##### EXERCISE DATA

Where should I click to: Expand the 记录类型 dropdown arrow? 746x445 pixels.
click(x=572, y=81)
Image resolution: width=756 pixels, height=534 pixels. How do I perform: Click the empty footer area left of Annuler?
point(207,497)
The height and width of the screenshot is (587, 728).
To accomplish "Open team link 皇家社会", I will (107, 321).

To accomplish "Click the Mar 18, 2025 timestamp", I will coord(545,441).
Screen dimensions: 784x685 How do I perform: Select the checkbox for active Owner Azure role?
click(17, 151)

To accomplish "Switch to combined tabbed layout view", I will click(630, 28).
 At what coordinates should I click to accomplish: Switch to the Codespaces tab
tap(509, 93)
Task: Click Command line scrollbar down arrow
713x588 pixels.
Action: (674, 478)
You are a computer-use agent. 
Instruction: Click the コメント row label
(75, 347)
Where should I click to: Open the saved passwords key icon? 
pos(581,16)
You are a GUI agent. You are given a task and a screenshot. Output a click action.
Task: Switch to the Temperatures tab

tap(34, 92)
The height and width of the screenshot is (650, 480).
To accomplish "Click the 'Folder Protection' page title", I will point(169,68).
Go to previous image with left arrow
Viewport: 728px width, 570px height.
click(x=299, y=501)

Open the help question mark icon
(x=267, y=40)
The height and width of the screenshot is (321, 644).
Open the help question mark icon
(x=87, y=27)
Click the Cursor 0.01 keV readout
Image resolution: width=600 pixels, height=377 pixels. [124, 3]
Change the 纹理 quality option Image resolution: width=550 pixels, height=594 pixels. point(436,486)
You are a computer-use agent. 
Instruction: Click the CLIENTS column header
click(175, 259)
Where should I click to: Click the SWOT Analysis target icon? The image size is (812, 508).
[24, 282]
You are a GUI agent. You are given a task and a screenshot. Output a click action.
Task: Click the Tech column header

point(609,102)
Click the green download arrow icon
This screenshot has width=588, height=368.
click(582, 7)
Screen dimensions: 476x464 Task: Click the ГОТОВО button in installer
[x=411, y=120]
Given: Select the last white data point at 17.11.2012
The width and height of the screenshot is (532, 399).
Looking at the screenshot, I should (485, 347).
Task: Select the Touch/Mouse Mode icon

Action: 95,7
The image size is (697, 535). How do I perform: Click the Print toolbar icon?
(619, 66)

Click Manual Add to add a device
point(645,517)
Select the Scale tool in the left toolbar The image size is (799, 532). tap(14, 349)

##########

#### [WHAT THE TASK REQUIRES]
Please return all of the records exactly as they appear.

#### [RESPONSE]
Where should I click to: Expand the 记录类型 dropdown arrow? 746x445 pixels.
click(x=572, y=81)
Image resolution: width=756 pixels, height=534 pixels. How do I perform: Click the empty footer area left of Annuler?
point(207,497)
The height and width of the screenshot is (587, 728).
To accomplish "Open team link 皇家社会", I will (107, 321).

To accomplish "Click the Mar 18, 2025 timestamp", I will coord(545,441).
Screen dimensions: 784x685 How do I perform: Select the checkbox for active Owner Azure role?
click(17, 151)

To accomplish "Switch to combined tabbed layout view", I will click(630, 28).
 At what coordinates should I click to accomplish: Switch to the Codespaces tab
tap(509, 93)
Task: Click Command line scrollbar down arrow
713x588 pixels.
Action: (674, 478)
You are a computer-use agent. 
Instruction: Click the コメント row label
(75, 347)
Where should I click to: Open the saved passwords key icon? 
pos(581,16)
You are a GUI agent. You are given a task and a screenshot. Output a click action.
Task: Switch to the Temperatures tab

tap(34, 92)
The height and width of the screenshot is (650, 480).
To accomplish "Click the 'Folder Protection' page title", I will point(169,68).
Go to previous image with left arrow
Viewport: 728px width, 570px height.
click(x=299, y=501)

Open the help question mark icon
(x=267, y=40)
The height and width of the screenshot is (321, 644).
Open the help question mark icon
(x=87, y=27)
Click the Cursor 0.01 keV readout
Image resolution: width=600 pixels, height=377 pixels. [124, 3]
Change the 纹理 quality option Image resolution: width=550 pixels, height=594 pixels. point(436,486)
You are a computer-use agent. 
Instruction: Click the CLIENTS column header
click(175, 259)
Where should I click to: Click the SWOT Analysis target icon? The image size is (812, 508).
[24, 282]
You are a GUI agent. You are given a task and a screenshot. Output a click action.
Task: Click the Tech column header

point(609,102)
Click the green download arrow icon
This screenshot has width=588, height=368.
click(582, 7)
Screen dimensions: 476x464 Task: Click the ГОТОВО button in installer
[x=411, y=120]
Given: Select the last white data point at 17.11.2012
The width and height of the screenshot is (532, 399).
Looking at the screenshot, I should (485, 347).
Task: Select the Touch/Mouse Mode icon

Action: 95,7
The image size is (697, 535). How do I perform: Click the Print toolbar icon?
(619, 66)

Click Manual Add to add a device
point(645,517)
Select the Scale tool in the left toolbar The image size is (799, 532). tap(14, 349)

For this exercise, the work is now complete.